- WHAT IS BEING ASKED: When you reach the line that contains "Task: Toggle the whole word search option", give it back exactly along with each line after it to the end of the entries; skip any pictures.

***** EXERCISE INPUT

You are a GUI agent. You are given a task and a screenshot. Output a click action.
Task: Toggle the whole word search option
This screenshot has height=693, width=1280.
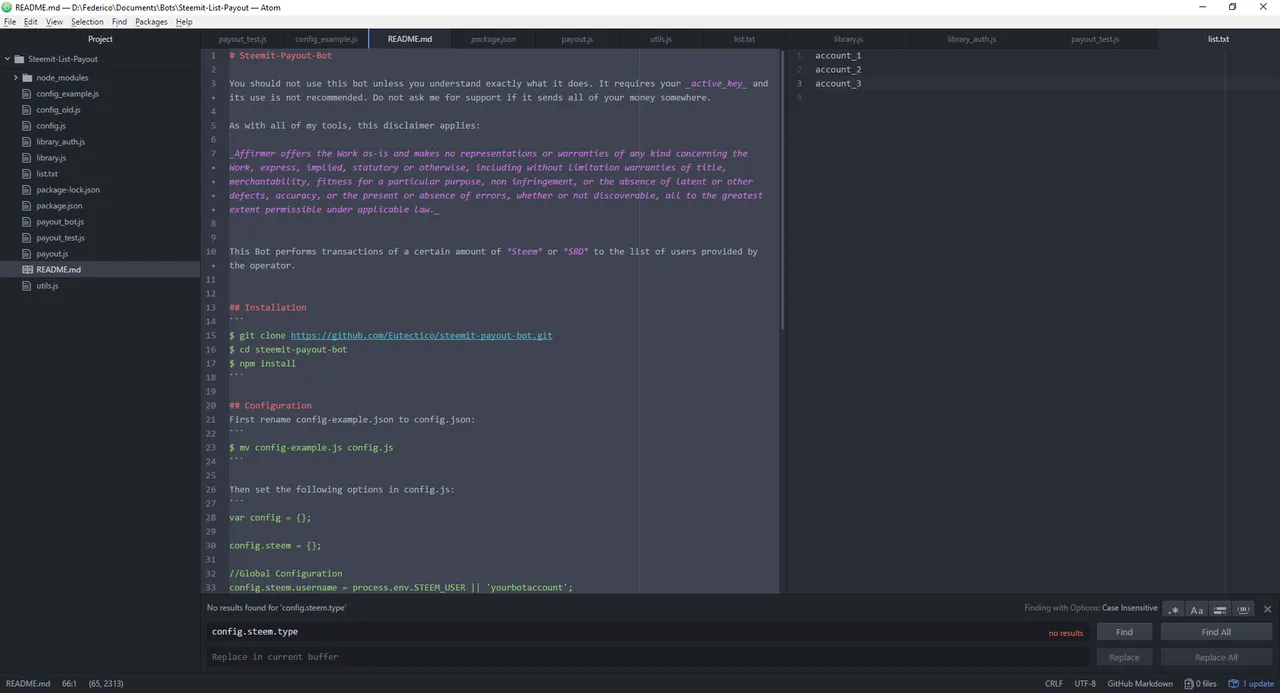point(1243,609)
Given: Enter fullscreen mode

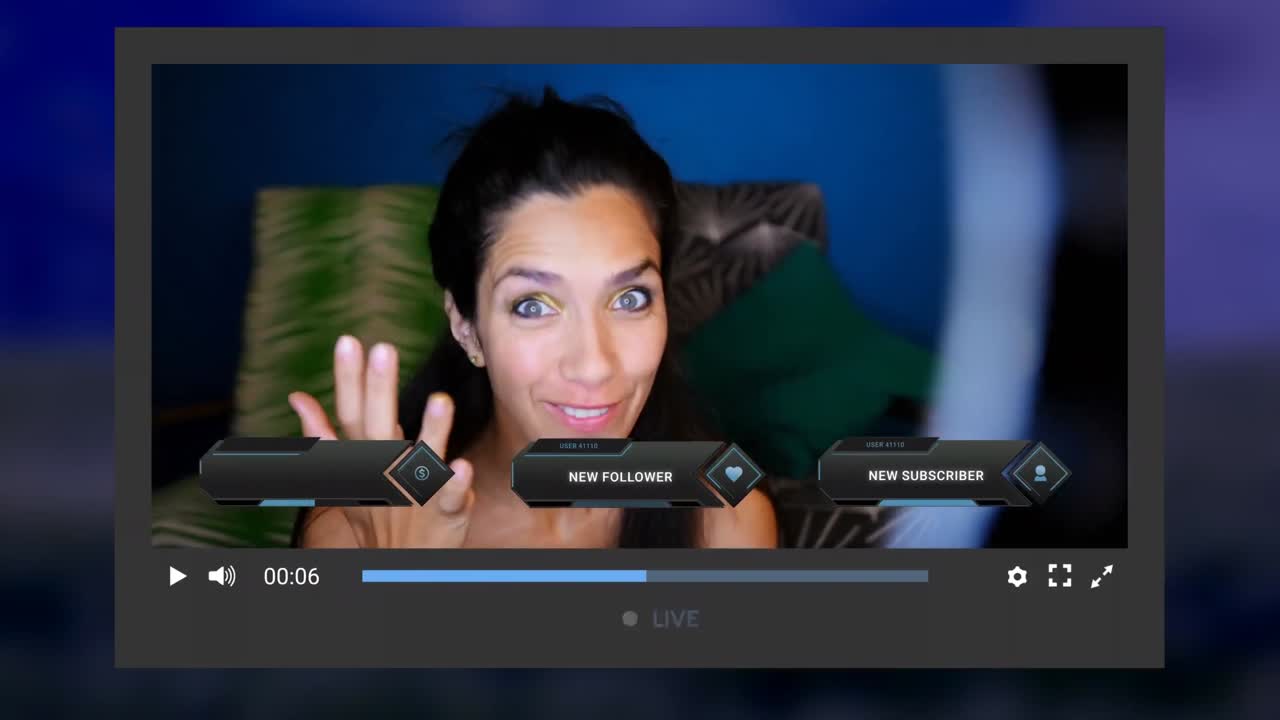Looking at the screenshot, I should pos(1059,576).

**********

- THE COMPLETED TASK:
Task: Toggle the whole word search option
This screenshot has height=693, width=1280.
point(1243,609)
Given: Enter fullscreen mode

Looking at the screenshot, I should pos(1059,576).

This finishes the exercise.